SIEGEL: Max Boot, thank you very much for talking with us today.

BOOT: Thanks for having me on.

WALTER RUSSELL MEAD: Given the successes of ISIS and the general mess in the region, it's definitely high time for a rethink.

SIEGEL: Walter Russell Mead is a professor of foreign policy at Bard College and a distinguished scholar at the Hudson Institute. A lot of what's happening in the region and driving Sunni Muslims to ISIS, he says, is the U.S. nuclear negotiations with Iran.

MEAD: Well, I think they have a good idea, which is that trying to change the U.S.-Iranian relationship could mean a more stable Middle East. But the way they've gone about it has actually meant that that policy has helped to destabilize the Middle East. That in order to reassure the Sunnis and others that the U.S. isn't tilting toward Iran in a way that sets up Iran as a kind of hegemonic regional power, the U.S. needs to do a lot more to balance Iranian influence around the region. And I think probably Syria is the centerpiece for that effort.

SIEGEL: How could the U.S. allay those Sunni Arab fears of a resurgent Iran in Syria?

MEAD: Well, you look at what we're doing now, is in Ramadi, we're working with Shia Iraqi forces to defeat ISIS, and in Syria, we are bombing ISIS, but rather conspicuously not bombing the Assad forces, which are supported by Iran. So to a lot of Sunni observers in a region, it looks like a very, very heavy-handed intervention for the Shia against the Sunni. I think what we probably need to do is make the removal of Assad the first priority in Syria, and that creates a climate in which we and others will be able to deal with ISIS.

SIEGEL: It wouldn't create a vacuum that ISIS could walk right into in Syria and take over?

MEAD: Well, in a sense, the status quo of a civil war in Syria has created the vacuum into which ISIS has stepped, so we're already there. But I think as long as the Sunni world thinks that we're actually trying to prop-up Assad and support Iran, then what we're going to see is a continuing radicalization not only of people on the streets - some sort of crazy teenagers - but of actually more serious, and in some cases policymaking officials, in government.

SIEGEL: But if you're right, is there any way that the U.S. and other world powers can agree to a nuclear deal with Iran? Lift some sanctions and not aggravate the very fears that the Sunnis have by doing that?

SET TASK –
Write out the stretch of the interview transcript from "WALTER RUSSELL MEAD: Given" through "negotiations with Iran.".

RAW DATA –

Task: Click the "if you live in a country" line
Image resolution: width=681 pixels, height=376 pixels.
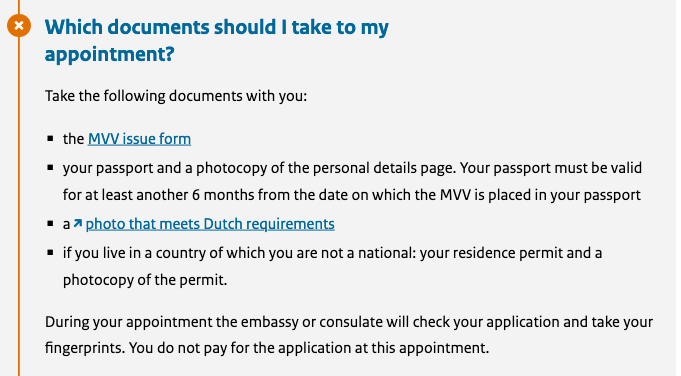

WORKED ANSWER –
WALTER RUSSELL MEAD: Given the successes of ISIS and the general mess in the region, it's definitely high time for a rethink.

SIEGEL: Walter Russell Mead is a professor of foreign policy at Bard College and a distinguished scholar at the Hudson Institute. A lot of what's happening in the region and driving Sunni Muslims to ISIS, he says, is the U.S. nuclear negotiations with Iran.